Joint Modeling of Medical Expenditure and Survival in Complex Sample Surveys
Laura Sands, Purdue University School of Nursing 
*Huiping Xu, Indiana University School of Medicine 
Danni Yu, Purdue University Department of Statistic 

Keywords: Complex survey, medical cost data, random effects, sample weights, survival analysis

Medical expenditure data are typically highly skewed to the right in that a small percentage of patients have very serious medical conditions and incur extremely high costs compared to others. Another characteristic of these data is that a large portion of zero values usually exist because many people do not incur any costs during a certain period of time. These characteristics must be accounted for in order to accurately estimate costs. In addition, it is common that expenditure data are accompanied by the incomplete follow-up due to informative censoring such as death. It is important to analyze the expenditure and survival simultaneously to account for their potential dependence, which might occur since people with a higher death rate tend to be frailer and hence incur a larger medical cost.

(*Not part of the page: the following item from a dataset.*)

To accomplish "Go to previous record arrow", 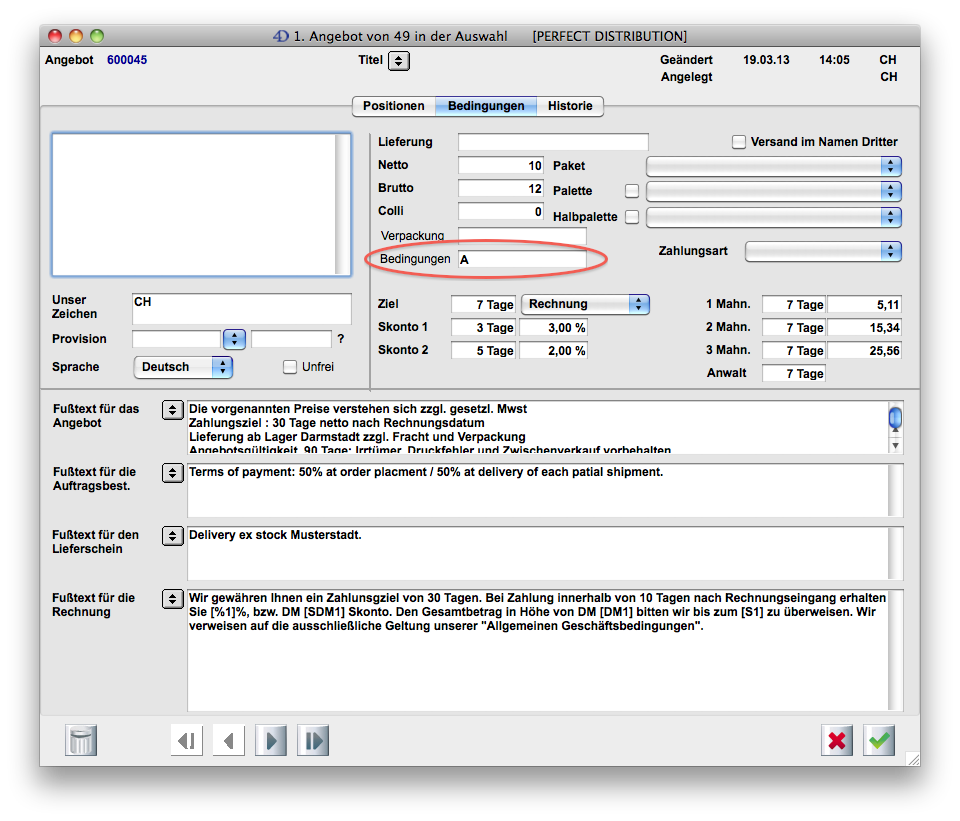I will pyautogui.click(x=228, y=740).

Liu (2009) developed a joint model of longitudinal monthly medical expenditure and survival using shared random effects. We propose to extend this model to complex survey data by introducing sample weights into the model parameter estimation. The complex survey design is accounted for through the use of balanced repeated replication approach for the standard error estimation. Simulation studies show that ignoring the survey design results in biased parameter estimates. Our approach is applied to the longitudinal monthly Medicare expenditure of 2,313 respondents from the community interview of the 2004 National Long-Term Care Survey (NLTCS) who had difficulty in performing activities of daily life such as eating, dressing, getting around, and bathing, and toileting.